I've setup a wcf service with duplex communication and it works well
for one way functions. i.e. my contract looks a bit like this
[ServiceContract(SessionMode=SessionMode.Required,
CallbackContract=typeof(ILogMessaging)]
public interface IMyContract
{
[OperationContract(IsOneWay=true)]
void DoSomething();
}
The implementation of DoSomething() invokes the callback of
effectively sends back a log message to the client, and it all works
nicely, the message appears at the client.

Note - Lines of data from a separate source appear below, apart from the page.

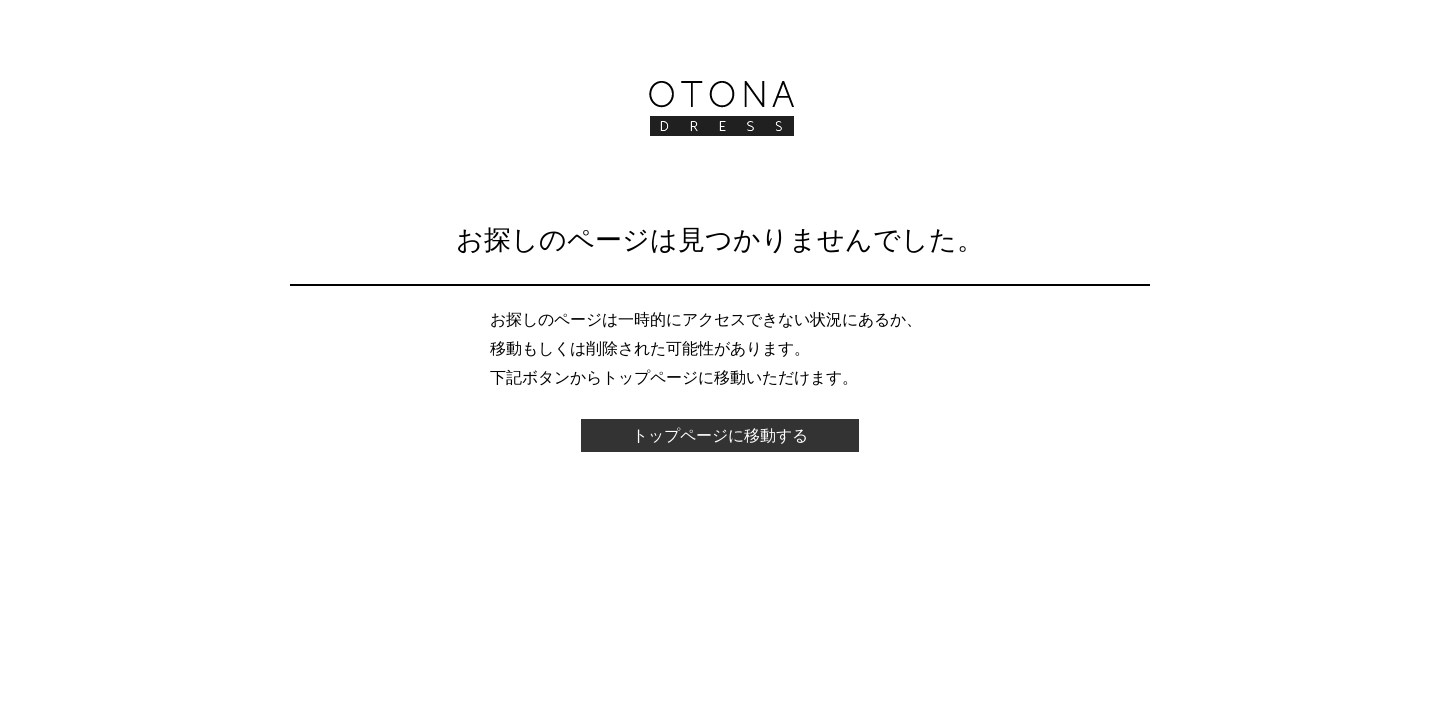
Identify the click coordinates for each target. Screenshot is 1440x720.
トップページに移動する (720, 435)
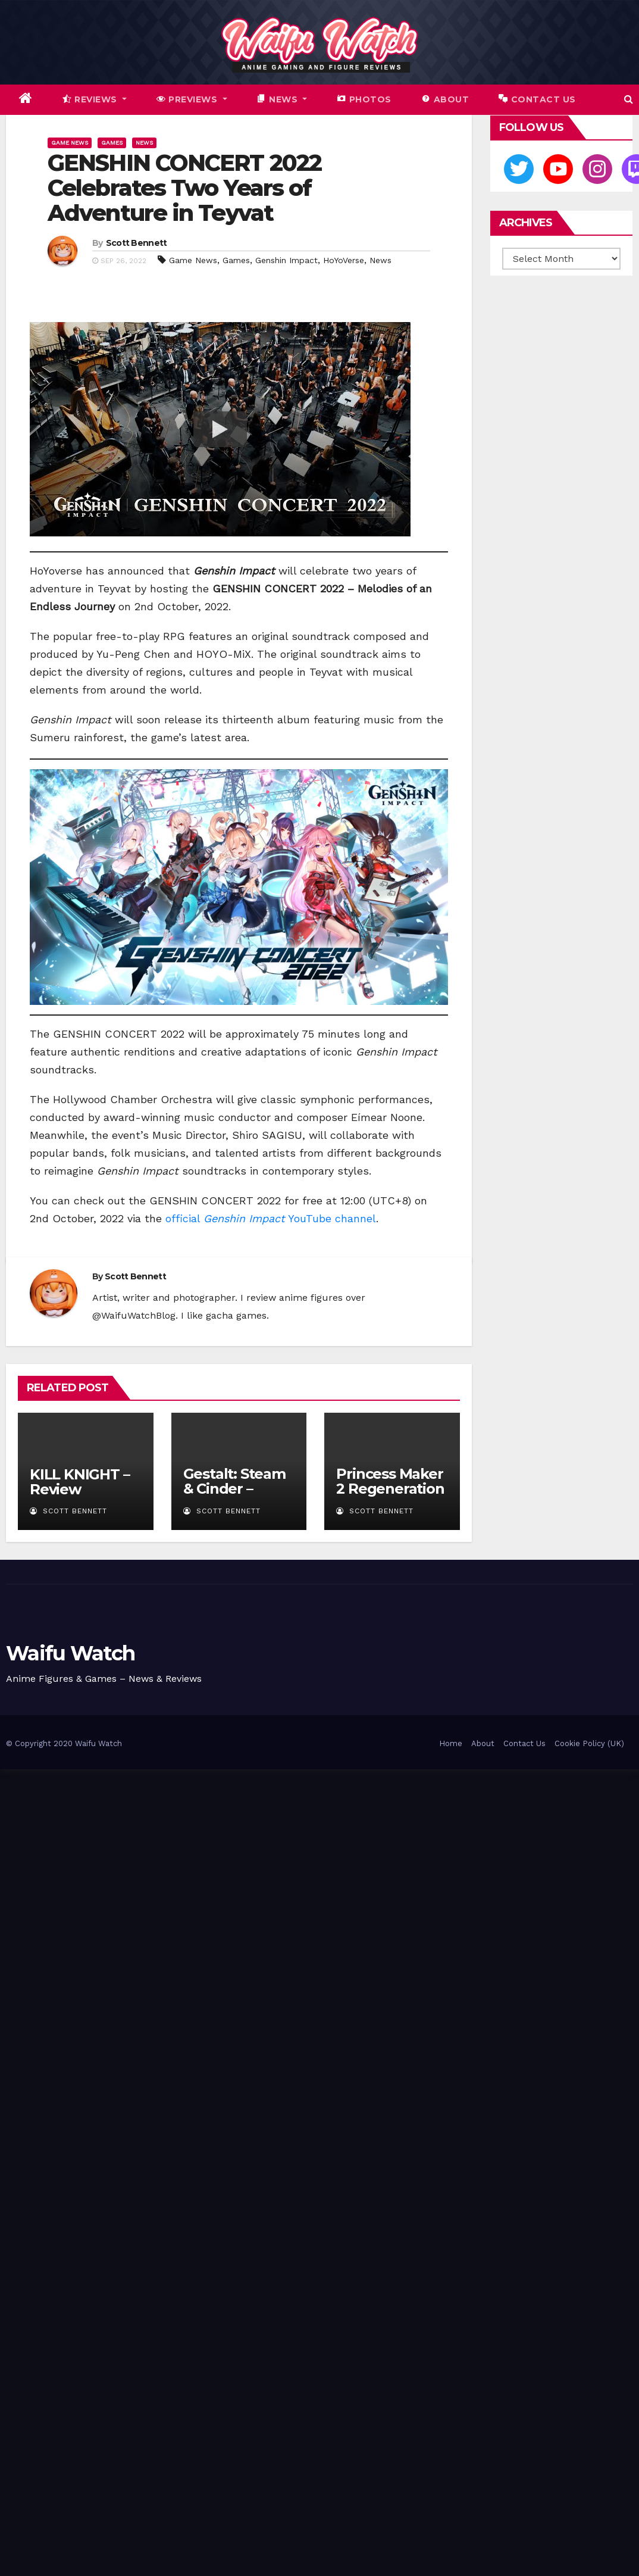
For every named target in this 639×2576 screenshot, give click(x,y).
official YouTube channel (270, 1218)
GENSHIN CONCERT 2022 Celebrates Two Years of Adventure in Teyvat (184, 188)
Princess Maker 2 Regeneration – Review (390, 1488)
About (482, 1743)
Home (450, 1743)
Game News (69, 142)
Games (112, 142)
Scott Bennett (136, 243)
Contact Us (524, 1743)
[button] (628, 99)
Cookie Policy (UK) (589, 1743)
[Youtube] (558, 169)
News (144, 142)
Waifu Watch (70, 1653)
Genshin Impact (286, 260)
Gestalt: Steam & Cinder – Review (234, 1488)
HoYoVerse (343, 260)
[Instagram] (597, 169)
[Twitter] (518, 169)
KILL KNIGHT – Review (79, 1482)
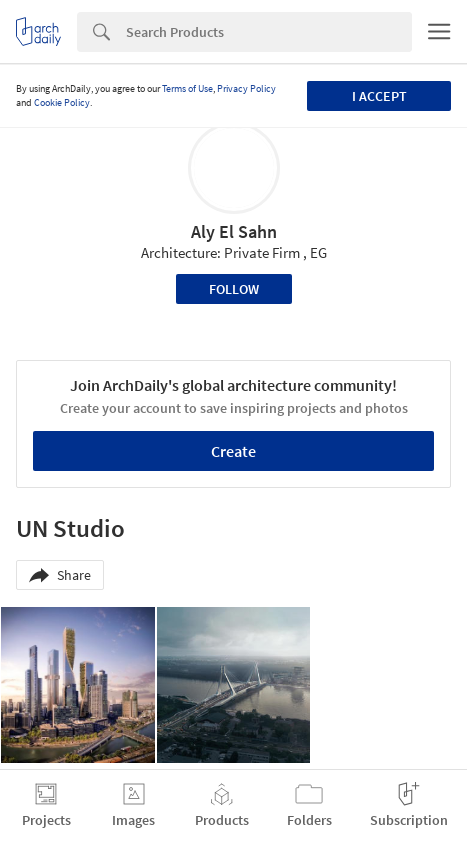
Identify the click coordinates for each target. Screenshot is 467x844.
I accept (379, 96)
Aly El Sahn (234, 231)
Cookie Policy (62, 102)
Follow (234, 289)
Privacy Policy (246, 88)
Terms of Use (187, 88)
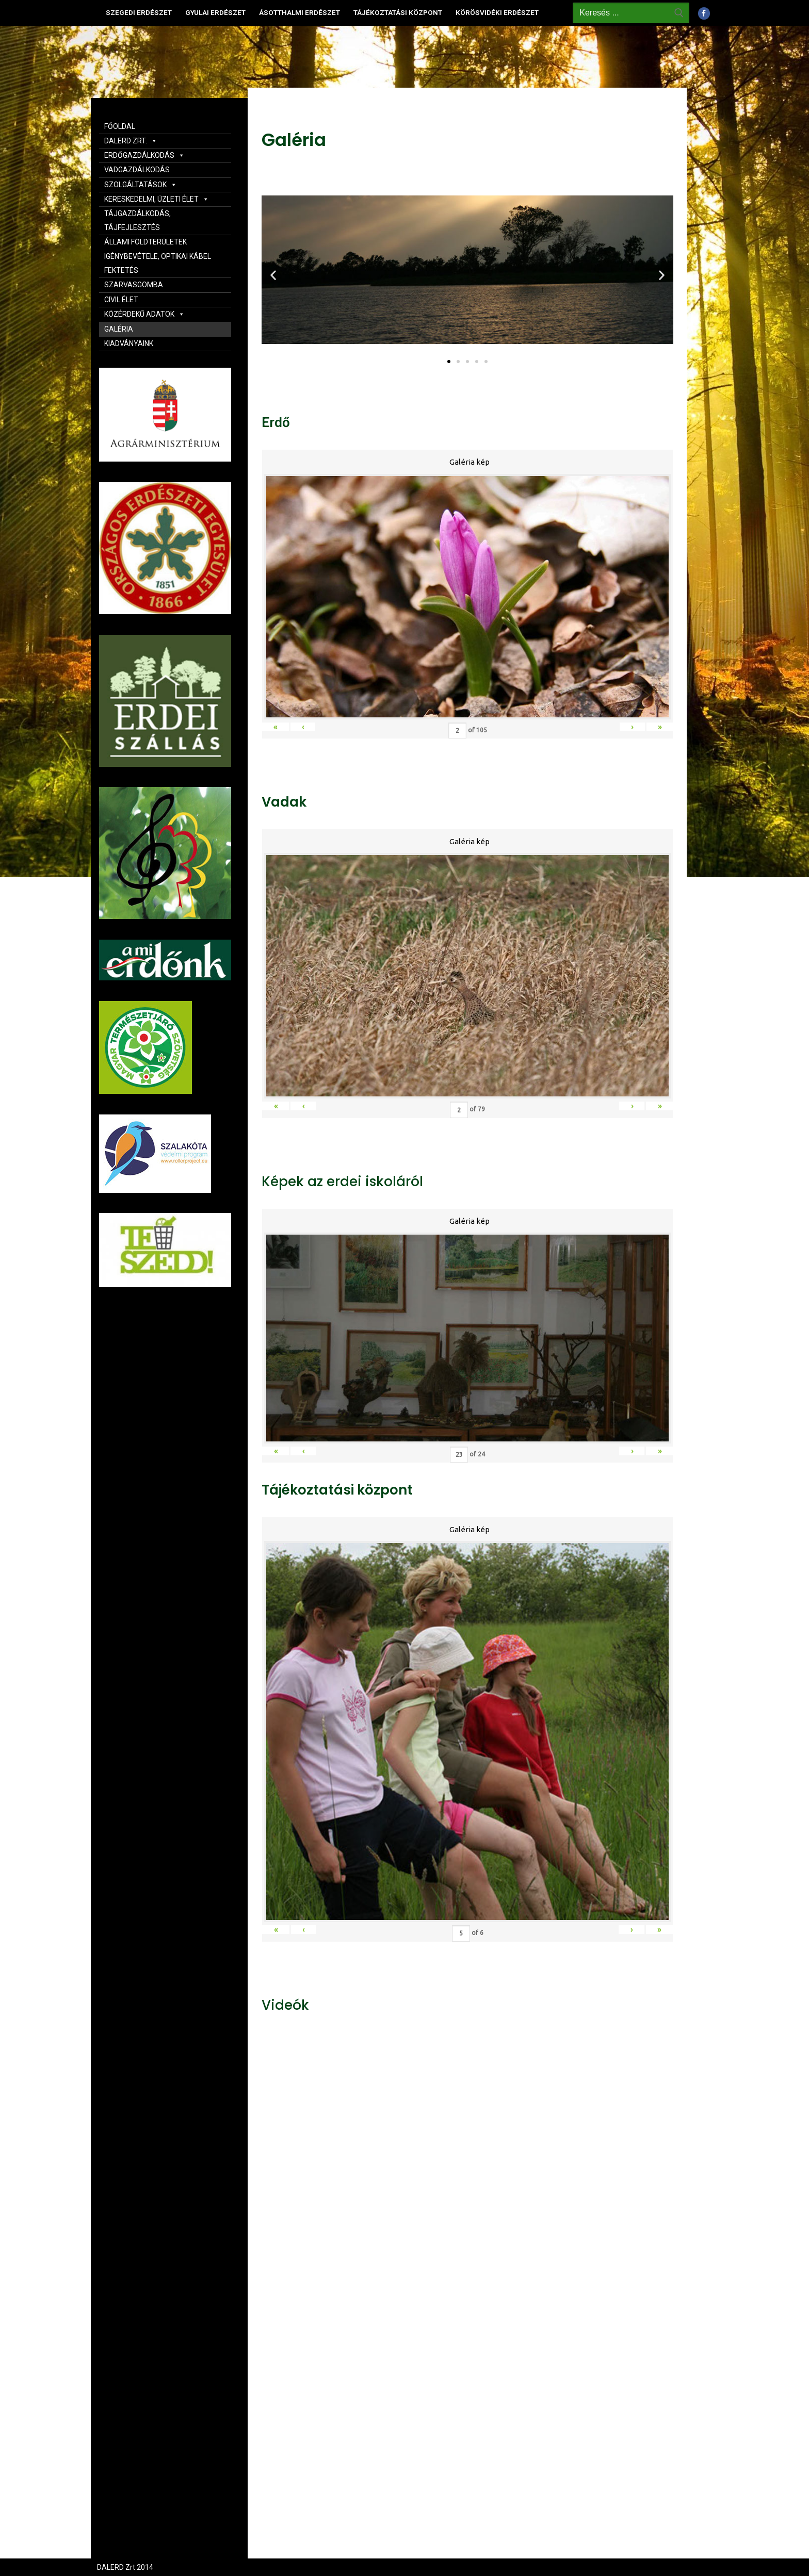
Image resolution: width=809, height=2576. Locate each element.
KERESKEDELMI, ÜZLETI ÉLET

The problem is when I want to put in a function that returns a value
and uses the callback. So, for example:
[OperationContract]
DateTime WhatIsTheTime();
with implementation:
DateTime WhatIsTheTime()
{
Callback.LogMessage("you asked for the time");
return DateTime.Now;
}
The client ends up timing out, and throws a timeoutexception. I've
read that because the service is single-threaded you get a deadlock
situation where client and server are both waiting for each other to
finish, so I guess this is what is causing the timeout. The solution
they say is to set the concurrency behaviour to Reentrant or Multiple.
But I don't understand this. I've set my callback function to
IsOneWay=True, and besides, when debugging I can see that execution
moves past the Callback statement. So I don't know what the client is
waiting for. I've tried changing the concurrency behaviour to
Reentrant or Multiple, but that didn't make any difference (was i
doing it wrong?)
Is there a way around this, or is it not possible to have this type of
behaviour? Am I trying to have my cake and eat it?